Sunday, September 27, 2020

Saying Goodbye to My Sister

 My only sister Kathy died very unexpectedly of a massive heart attack on September 11th. She was only 76 - much too young to die. While I deeply regret that she was taken from us at such an early age, I will be forever grateful that as far as we know she did not suffer. 

There was no question regarding whether or not we would attend the funeral, COVID or no COVID. Jim and I drove from Mount Holly as far as Paducah, KY on September 15th. There we spent the night at my request. Kathy and I had always talked about going there to see the National Quilt Museum as quilting was a hobby we both shared. On the morning of September 16th, Jim and I went through the museum in Kathy's memory. How she would have loved to see the vast variety of quilting styles! While totally different from the way that she and I quilted, they were works of art to behold.

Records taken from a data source

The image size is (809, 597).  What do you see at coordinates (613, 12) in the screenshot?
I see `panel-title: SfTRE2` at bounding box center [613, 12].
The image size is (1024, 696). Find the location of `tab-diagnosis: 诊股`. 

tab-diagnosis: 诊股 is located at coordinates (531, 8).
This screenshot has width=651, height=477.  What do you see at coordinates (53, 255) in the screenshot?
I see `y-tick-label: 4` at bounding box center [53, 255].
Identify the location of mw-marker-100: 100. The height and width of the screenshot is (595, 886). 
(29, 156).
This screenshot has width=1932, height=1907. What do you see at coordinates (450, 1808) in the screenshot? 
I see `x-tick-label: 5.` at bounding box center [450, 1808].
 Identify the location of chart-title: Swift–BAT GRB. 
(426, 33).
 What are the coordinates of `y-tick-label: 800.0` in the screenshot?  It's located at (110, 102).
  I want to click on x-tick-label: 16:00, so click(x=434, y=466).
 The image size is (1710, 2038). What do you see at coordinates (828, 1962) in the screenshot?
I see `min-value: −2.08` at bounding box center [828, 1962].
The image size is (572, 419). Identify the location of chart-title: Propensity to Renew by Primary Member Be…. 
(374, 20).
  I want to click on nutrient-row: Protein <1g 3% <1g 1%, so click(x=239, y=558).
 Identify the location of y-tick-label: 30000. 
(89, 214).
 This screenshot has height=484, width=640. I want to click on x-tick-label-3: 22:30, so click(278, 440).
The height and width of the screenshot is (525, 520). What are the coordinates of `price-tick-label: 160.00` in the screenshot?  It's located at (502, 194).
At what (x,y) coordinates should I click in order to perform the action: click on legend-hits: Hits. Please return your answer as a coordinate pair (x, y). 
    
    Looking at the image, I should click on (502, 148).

TASK STATEMENT: Please reproduce the part of the post about saying goodbye to a sister between "Sunday, September 27, 2020" and "did not suffer.", inclusive. None of these rows are needed.

ANSWER SECTION:
Sunday, September 27, 2020

Saying Goodbye to My Sister

 My only sister Kathy died very unexpectedly of a massive heart attack on September 11th. She was only 76 - much too young to die. While I deeply regret that she was taken from us at such an early age, I will be forever grateful that as far as we know she did not suffer.